= Activity =
Draw out every line with the word "agent" from the listing below.

= Source data =

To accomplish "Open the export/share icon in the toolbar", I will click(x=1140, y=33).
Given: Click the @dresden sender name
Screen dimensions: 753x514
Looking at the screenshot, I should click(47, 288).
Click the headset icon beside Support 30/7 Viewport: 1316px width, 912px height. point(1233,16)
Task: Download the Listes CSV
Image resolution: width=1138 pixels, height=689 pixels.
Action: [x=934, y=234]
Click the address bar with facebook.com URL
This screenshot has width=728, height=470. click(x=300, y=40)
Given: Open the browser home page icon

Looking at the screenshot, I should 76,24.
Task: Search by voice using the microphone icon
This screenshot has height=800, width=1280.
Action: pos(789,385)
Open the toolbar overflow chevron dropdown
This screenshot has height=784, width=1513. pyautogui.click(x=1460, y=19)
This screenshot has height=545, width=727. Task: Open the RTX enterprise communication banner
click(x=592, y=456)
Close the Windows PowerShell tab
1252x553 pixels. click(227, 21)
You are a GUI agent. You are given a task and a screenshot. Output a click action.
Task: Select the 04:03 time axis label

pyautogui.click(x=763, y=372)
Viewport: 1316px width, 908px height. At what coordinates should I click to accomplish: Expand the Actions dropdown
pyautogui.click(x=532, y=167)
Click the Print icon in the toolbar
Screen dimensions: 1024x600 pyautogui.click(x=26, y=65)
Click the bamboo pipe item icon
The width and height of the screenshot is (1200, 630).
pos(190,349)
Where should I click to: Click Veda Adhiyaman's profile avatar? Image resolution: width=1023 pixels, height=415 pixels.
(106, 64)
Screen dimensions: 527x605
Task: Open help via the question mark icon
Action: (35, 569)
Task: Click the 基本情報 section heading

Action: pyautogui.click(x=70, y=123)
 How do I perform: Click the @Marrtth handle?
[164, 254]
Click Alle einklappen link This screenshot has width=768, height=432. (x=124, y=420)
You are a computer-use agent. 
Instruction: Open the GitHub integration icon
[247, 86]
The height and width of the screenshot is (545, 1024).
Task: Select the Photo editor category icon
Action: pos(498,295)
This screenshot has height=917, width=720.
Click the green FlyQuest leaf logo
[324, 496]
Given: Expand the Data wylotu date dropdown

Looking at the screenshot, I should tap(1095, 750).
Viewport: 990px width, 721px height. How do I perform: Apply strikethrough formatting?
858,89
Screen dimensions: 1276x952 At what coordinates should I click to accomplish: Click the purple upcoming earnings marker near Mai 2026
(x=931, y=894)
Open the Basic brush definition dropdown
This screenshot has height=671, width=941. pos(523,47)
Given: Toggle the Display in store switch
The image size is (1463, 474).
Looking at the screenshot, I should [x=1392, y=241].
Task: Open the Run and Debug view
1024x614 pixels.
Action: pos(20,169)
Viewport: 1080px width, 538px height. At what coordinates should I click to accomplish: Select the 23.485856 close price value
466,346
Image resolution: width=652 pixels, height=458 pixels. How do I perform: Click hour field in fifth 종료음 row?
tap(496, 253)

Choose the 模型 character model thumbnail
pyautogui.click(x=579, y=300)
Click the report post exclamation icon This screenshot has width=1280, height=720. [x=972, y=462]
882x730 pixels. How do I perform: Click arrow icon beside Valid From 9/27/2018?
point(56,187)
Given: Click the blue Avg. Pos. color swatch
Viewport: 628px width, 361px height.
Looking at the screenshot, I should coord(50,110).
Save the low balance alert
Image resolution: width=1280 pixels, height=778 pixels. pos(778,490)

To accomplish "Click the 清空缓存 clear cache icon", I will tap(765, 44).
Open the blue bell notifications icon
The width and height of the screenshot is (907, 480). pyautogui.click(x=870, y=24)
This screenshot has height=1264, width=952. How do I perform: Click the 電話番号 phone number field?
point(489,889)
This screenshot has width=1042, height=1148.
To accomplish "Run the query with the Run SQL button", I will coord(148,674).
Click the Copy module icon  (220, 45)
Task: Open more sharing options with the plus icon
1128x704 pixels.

= Exercise response =
You are a GUI agent. You are given a task and a screenshot. Output a click action.
You are a computer-use agent. 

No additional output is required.